The 4.2-metre-long crossover, which is built on a monocoque construction, was expected to arrive on Indian roads to rival the Hyundai Creta and Kia Seltos with a 1.8-litre naturally aspirated petrol and a 1.6-litre turbocharged diesel engine.

It is understood that the company first conducted a feasibility study on the HR-V back in 2013, soon after the SUV was launched in the US and Japan. However, it did not get the nod then, given the high level of import content in the model, which wouldn't have given Honda the scope to price it aggressively when it still had plans to bring the cheaper BR-V and position it in the Rs 10-14 lakh price bracket.

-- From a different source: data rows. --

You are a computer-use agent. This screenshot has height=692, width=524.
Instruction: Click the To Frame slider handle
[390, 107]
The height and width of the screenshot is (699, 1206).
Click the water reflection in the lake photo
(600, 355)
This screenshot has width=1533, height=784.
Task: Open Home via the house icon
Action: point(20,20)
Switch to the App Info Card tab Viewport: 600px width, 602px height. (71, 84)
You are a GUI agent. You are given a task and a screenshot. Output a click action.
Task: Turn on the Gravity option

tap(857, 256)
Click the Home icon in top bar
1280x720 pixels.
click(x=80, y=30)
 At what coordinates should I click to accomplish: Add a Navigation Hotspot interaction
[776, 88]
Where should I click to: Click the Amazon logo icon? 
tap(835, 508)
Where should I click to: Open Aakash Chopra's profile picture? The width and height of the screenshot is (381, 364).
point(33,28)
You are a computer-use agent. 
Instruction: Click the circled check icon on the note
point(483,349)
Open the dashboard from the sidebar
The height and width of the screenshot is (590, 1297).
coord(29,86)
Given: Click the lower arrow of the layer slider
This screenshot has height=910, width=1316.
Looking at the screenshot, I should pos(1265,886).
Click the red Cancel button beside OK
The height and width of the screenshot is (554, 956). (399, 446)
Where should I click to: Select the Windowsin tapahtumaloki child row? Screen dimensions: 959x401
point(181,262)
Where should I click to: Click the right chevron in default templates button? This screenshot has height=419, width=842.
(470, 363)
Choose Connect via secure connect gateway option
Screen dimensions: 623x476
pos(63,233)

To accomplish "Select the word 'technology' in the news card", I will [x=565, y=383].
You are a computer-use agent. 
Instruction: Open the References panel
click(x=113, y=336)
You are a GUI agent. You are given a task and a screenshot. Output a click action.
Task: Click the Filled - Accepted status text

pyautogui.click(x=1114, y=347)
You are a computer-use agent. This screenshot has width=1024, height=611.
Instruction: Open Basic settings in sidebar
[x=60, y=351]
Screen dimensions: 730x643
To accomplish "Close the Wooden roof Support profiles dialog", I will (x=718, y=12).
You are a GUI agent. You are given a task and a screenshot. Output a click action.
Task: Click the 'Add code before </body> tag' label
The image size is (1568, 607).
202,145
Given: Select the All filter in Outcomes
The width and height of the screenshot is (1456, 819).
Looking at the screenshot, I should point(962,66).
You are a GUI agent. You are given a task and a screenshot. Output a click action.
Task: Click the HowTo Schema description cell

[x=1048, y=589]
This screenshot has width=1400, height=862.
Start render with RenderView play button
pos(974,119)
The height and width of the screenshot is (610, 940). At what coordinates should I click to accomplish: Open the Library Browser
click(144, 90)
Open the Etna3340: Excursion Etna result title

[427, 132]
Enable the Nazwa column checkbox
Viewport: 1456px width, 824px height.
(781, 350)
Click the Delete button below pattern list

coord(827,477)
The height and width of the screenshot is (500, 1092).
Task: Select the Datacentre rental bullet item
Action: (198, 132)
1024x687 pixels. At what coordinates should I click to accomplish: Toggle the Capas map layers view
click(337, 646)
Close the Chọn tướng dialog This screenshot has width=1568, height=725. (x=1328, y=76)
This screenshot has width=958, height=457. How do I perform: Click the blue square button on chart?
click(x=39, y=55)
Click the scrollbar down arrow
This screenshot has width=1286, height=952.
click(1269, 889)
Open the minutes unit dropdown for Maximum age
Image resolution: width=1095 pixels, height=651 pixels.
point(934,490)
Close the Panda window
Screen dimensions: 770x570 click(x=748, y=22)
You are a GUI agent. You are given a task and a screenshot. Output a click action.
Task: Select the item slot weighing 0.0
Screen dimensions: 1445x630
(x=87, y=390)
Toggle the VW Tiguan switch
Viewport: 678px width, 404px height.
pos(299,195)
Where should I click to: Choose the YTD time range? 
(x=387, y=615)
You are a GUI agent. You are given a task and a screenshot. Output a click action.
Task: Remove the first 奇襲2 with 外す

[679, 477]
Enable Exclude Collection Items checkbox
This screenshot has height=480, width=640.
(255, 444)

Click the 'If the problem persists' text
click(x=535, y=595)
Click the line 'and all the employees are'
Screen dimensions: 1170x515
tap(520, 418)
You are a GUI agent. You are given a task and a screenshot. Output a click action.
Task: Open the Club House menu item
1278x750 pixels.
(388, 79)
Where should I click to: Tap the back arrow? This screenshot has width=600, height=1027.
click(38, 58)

Given the exponential growth in the utility vehicles segment in India – which recorded a surge of close to 30 percent between April 2016 and March 2017 – and after tasting much success with the WR-V that had launched in 2017 – it saw the company's UV market share nearly double from 3.54 percent in FY2017 to 6.50 percent in FY2018, the brand decided to increase its efforts and started work on the 2XV project in late 2017 in a bid to bring in the MY2018 HR-V facelift to India.

According to sources, it was in 2017 that the company finally considered the HR-V seriously enough to plan its assembly together with the new CR-V and the Civic at its Greater Noida plant. For this, the company kept up investment into new jigs and fixtures at the 1,20,000-units-per-annum capacity factory over the last two years.

Only 30 percent localisation achieved

To keep costs in check, Honda’s main focus this time was to localise the new model to the highest possible extent. While it is likely that it had identified local suppliers for batteries, seats tyres and some plastic components to achieve roughly 30 percent localisation (a level similar to the Civic) the current slowdown in India plummeted its volume confirmation to its vendors, which was recently revised from an already low 12,000 units over two years to 8,000 units; this didn't warrant a strong business case to bring the model to India, sources tell us.

Called off at the last moment

While work on the HR-V was in full swing and Honda had also conducted two trial productions of the SUV – one last year and another earlier this year – and produced around 4-5 prototypes, the company was all set to complete the final trial production of the HR-V in September, before subsequently aiming for mass production in December of 2019.

It is believed that the foray of MG Motor and Kia Motors into India made a tough climb look even tougher for the Japanese carmaker, which was tasked with procuring nearly 70 percent of components for the HR-V from Japan, Thailand and China. This high level of import content would have meant that Honda India would have found itself in a disadvantageous position when it came to pricing the model amidst the aggressively positioned newfound competitors in the Indian market.

Compensating suppliers

Since its suppliers had participated in two trial productions and had invested an early amount into developing tooling for the prototypes, Honda will now need to honour its agreement terms and compensate them for their initial investments. While there is no final word on it yet, sources tell us that the compensations could be roughly to the tune of around Rs 20 lakh per vendor, depending on the part.

The sum doesn’t look so big because most of the parts that were localised had commonality with the City and the Jazz, and some of the new tools that have been made will continue to produce parts for these models currently on sale in the market.

While it took way too long to decide and remain firm on its stand to act upon what could have been a rather attractive proposition for the Indian market, it looks like all plans on the Honda HR-V’s launch in India have finally been laid to rest.

The company, it seems, will now focus on the launch of the fifth-generation Honda City sedan, slated for an introduction in 2020.